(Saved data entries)
>>>>>

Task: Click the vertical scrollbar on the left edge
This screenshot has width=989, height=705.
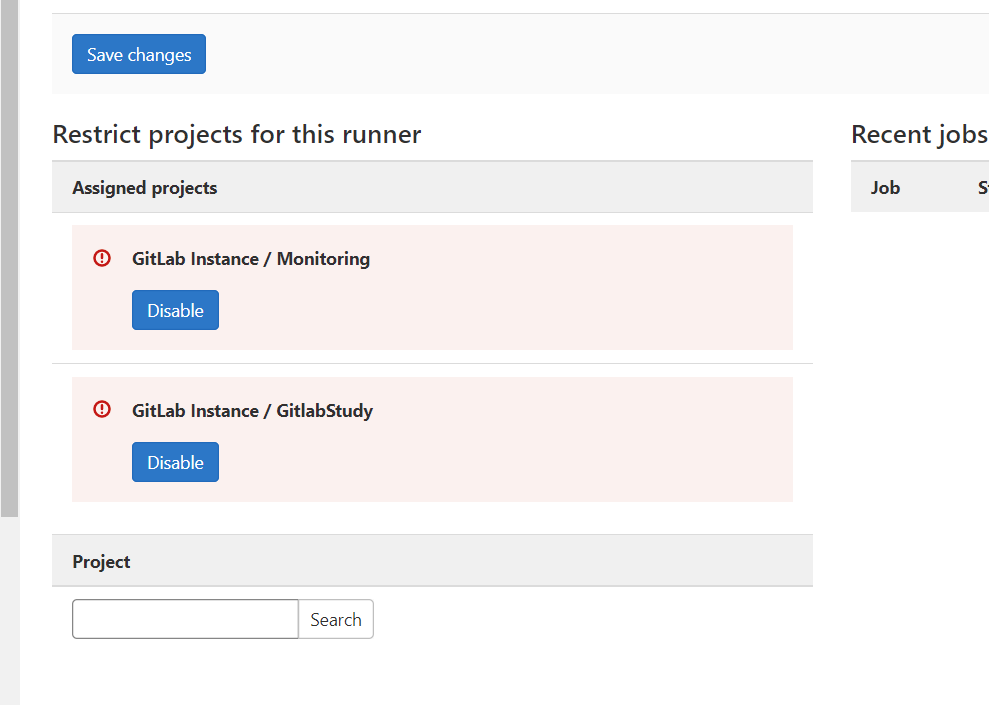Action: click(x=9, y=260)
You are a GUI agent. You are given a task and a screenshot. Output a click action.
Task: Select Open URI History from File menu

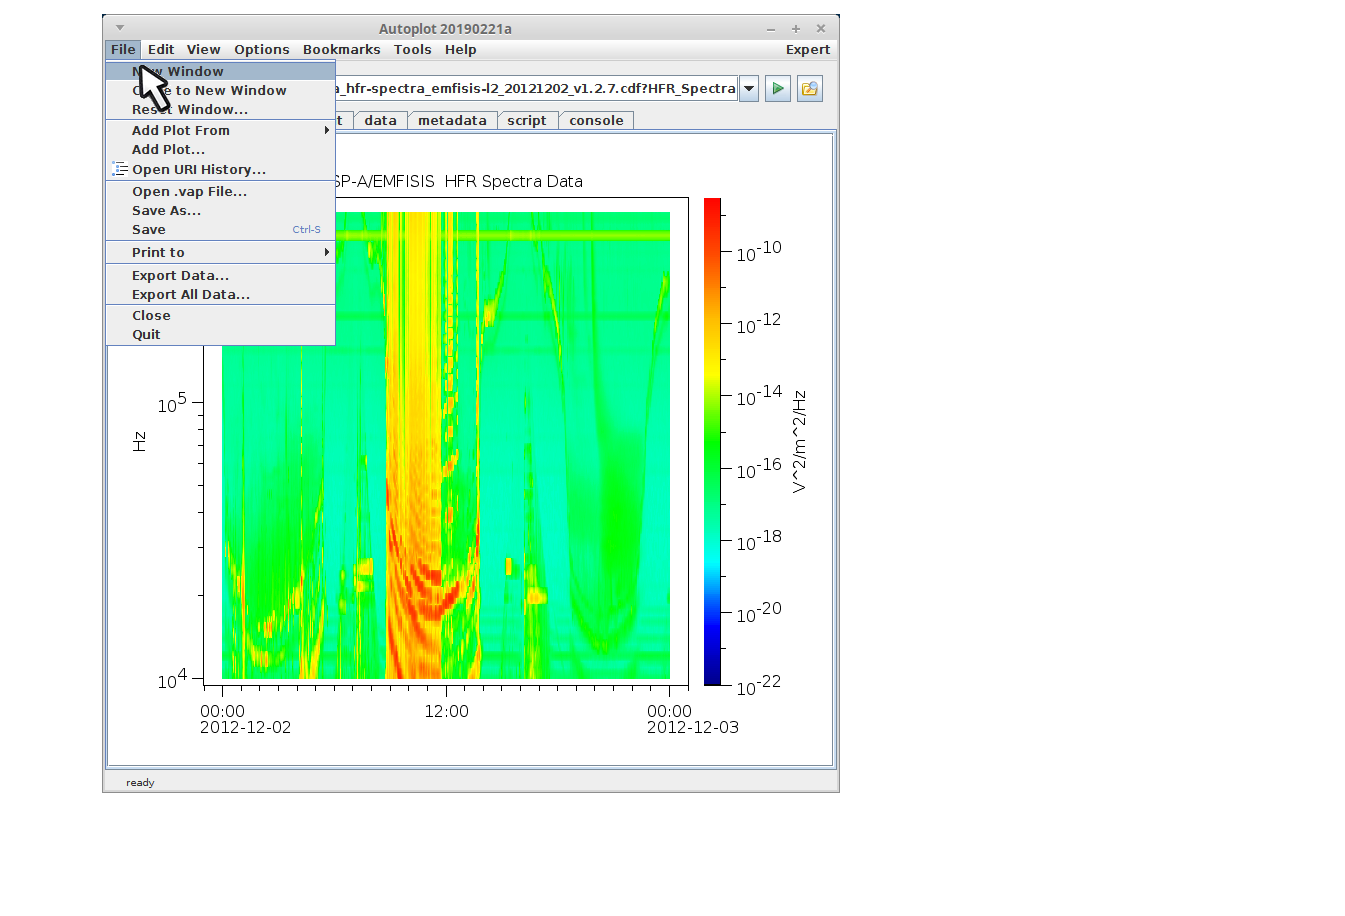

<<<<<

» What you are asked to do
The pictures should be dropped, and every line above should be set down again exactly.

» Answer to the problem
Task: Click the vertical scrollbar on the left edge
This screenshot has width=989, height=705.
Action: click(x=9, y=260)
You are a GUI agent. You are given a task and a screenshot. Output a click action.
Task: Select Open URI History from File menu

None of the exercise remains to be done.